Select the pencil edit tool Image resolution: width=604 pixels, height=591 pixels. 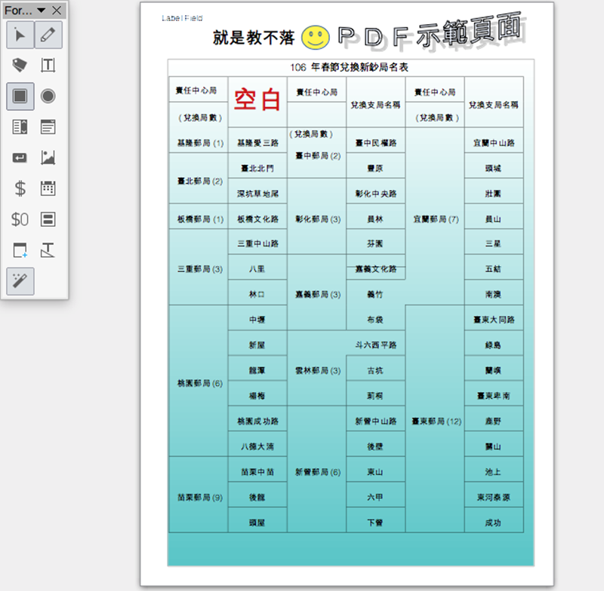48,35
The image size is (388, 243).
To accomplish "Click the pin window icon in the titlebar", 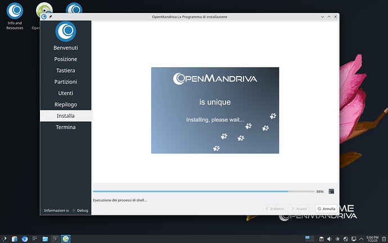I will click(51, 16).
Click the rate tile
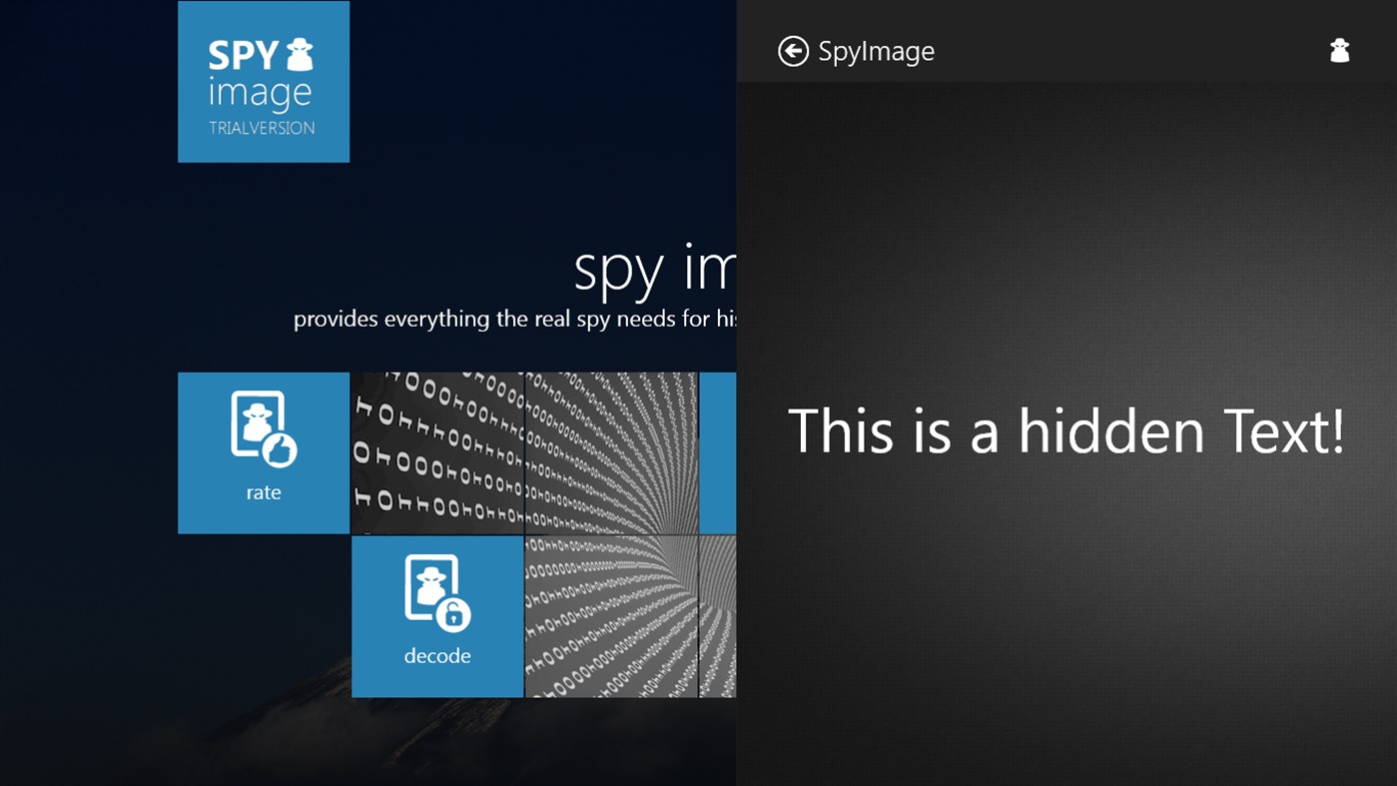Viewport: 1397px width, 786px height. 263,452
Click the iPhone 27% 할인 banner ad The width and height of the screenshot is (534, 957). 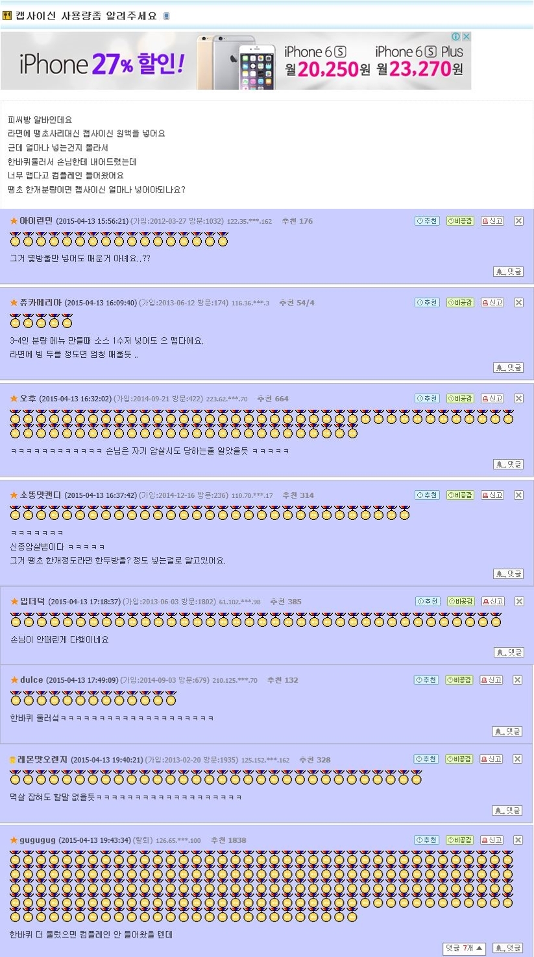(x=236, y=61)
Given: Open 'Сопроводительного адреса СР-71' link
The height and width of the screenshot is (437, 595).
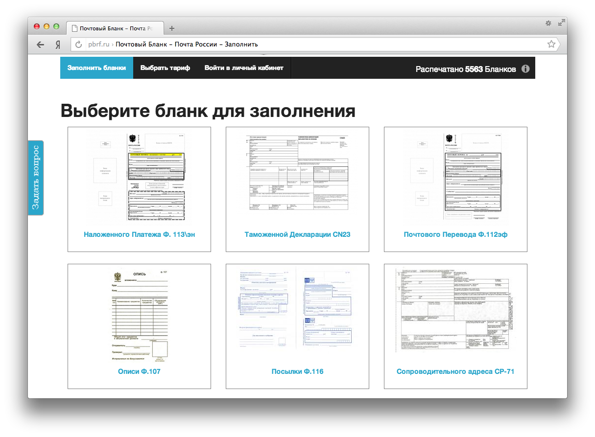Looking at the screenshot, I should (x=455, y=371).
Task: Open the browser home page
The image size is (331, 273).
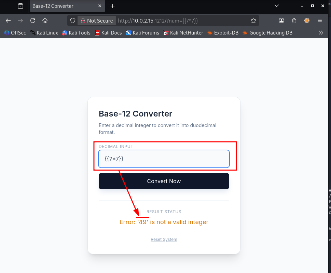Action: [45, 21]
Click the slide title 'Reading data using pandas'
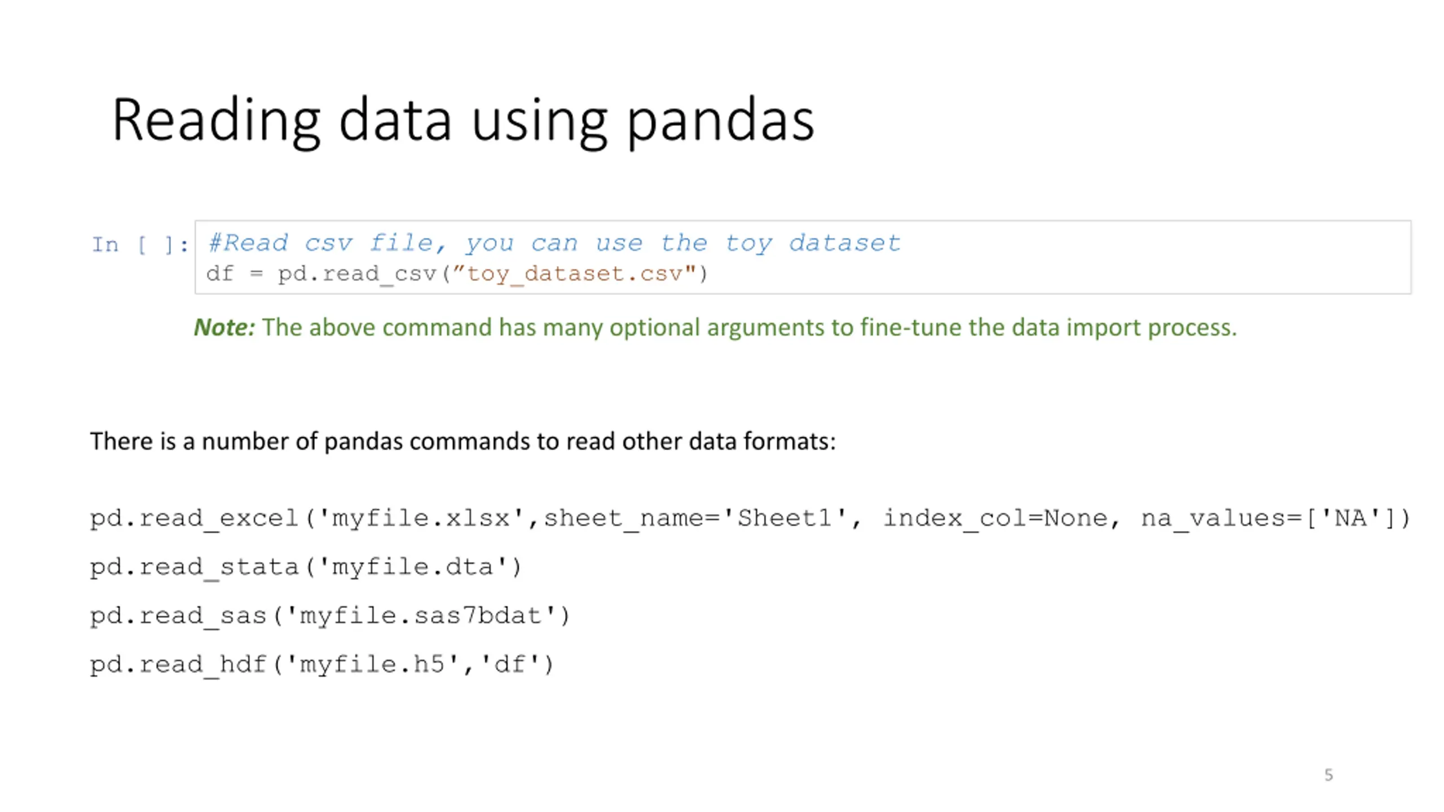 pyautogui.click(x=463, y=121)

What is needed – In the entries above, find the line containing "The image size is (331, 273).". Transcribe it and every later line to the end, exactly, and leave out the pictures.

Output of the task –
The image size is (331, 273).
Action: [45, 21]
Click the slide title 'Reading data using pandas'
 pyautogui.click(x=463, y=121)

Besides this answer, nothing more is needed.